Ed è qui, nella gestione di questa esperienza nuova per tutti, che si manifestano le inclinazioni individuali. Qualcuno si organizza, resiste, mette a frutto le ore, conserva la lucidità necessaria a superare la sensazione di estraneità dal mondo reale e ad analizzare razionalmente lo scenario presente e futuro. Molti altri, però, non reggono.

Così, come effetti collaterali del virus che sono la rabbia, la frustrazione verso chi si presume non rispetti le regole. Spesso con acrimonia, senza moderazione, presumendo la colpevolezza senza appello per chi osa occupare lo spazio. Non che non sia giusto invitare alla responsabilità, ma provoca una certa inquietudine vedere tante manifestazioni di odio e disprezzo per il prossimo.

Il distanziamento sociale, unica nostra difesa per ora , dall’epidemia, sembra accompagnarsi ad una pericolosa perdita di empatia. Quindi tutti contro tutti, guardiani del condominio contro runner, proprietari di cani contro fumatori, casalinghe super organizzate contro genitori con bambini, strateghi della spesa contro smemorati che devono tornare al supermercato.

La già scarsa capacità, in tempi normali, di indossare i pannidell’altro, di immaginare situazioni, esigenze e bisogni diversi dai propri è completamente svanita. Impazza la censura, la condanna strozzata dall’infelicità personale che invece di riconoscersi nel prossimo, trasforma alcuni in sceriffi ed inflessibili sorveglianti. Forse è comprensibile, come segno di debolezza nella difficoltà, ma sarebbe meglio elaborarla.

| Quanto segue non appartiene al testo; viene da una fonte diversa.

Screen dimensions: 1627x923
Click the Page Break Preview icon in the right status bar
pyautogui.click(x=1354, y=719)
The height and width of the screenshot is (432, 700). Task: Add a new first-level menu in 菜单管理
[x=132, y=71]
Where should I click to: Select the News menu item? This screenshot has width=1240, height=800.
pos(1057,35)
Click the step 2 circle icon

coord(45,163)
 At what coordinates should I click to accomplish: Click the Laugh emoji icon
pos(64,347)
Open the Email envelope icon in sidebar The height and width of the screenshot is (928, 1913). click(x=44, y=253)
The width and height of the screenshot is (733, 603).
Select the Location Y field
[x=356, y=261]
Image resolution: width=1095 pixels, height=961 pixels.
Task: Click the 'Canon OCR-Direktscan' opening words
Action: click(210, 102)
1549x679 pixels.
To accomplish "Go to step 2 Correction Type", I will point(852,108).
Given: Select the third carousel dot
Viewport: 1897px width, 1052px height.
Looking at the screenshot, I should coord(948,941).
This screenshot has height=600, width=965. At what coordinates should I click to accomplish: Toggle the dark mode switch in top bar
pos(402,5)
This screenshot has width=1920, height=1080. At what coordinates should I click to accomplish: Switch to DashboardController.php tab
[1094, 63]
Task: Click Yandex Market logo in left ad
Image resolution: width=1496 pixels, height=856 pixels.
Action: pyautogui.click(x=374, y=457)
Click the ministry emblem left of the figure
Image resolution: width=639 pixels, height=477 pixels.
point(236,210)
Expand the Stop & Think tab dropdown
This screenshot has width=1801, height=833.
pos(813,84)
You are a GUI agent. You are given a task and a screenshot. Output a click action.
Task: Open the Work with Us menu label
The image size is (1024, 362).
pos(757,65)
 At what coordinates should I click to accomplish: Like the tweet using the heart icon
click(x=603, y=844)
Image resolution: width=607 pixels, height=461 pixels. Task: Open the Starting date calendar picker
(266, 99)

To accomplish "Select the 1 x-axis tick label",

Uno spettacolo penoso, che affolla i social e fa venire voglia di evadere, in tutti sensi, di dimenticare questa brutta storia. Ma non bisogna cascarci, nulla deve essere dimenticato, nulla di ciò che ci ha condotti a questo disastro colposo in cui il virus ha rappresentato solo la scintilla. L’esplosivo era pronto da tempo .

La rabbia, la frustrazione , il dolore , l’indignazione devono essere canalizzate nella giusta direzione. E non possiamo lasciare che le restrizioni alla libertà personali, necessarie in questa contingenza, diventino ostacolo alla comunicazione, all’azione politica; non è un caso che, avvertendo questo pericolo , associazioni e movimenti politici moltiplichino gli sforzi per tenere unite le persone.

Non possiamo accettare , pur rispettando le regole per frenare l’epidemia, abusi di autorità, spionaggi di vicinato, e nemmeno il tono minaccioso di chi addita il prossimo, magari deambulante solitario, come criminale. Non facciamo il gioco del capitalismo della sorveglianza, che acquisterà, in questo frangente, già troppi punti.

Non possiamo sprecare questa tragedia nell’odio per il prossimo , non dobbiamo accettare la narrazione che il sistema cercherà di propagandare. I nostri morti di oggi e il dramma economico didomani, devono essere addebitati alla politica, al capitalismo, al liberismo , a confindustria , alle ragioni economiche che hanno oscurato il diritto alla salute dei cittadini.

Restiamo a casa, ma coltiviamo l’odio per il capitale, prepariamoci a combattere un altro nemico, peggiore del virus.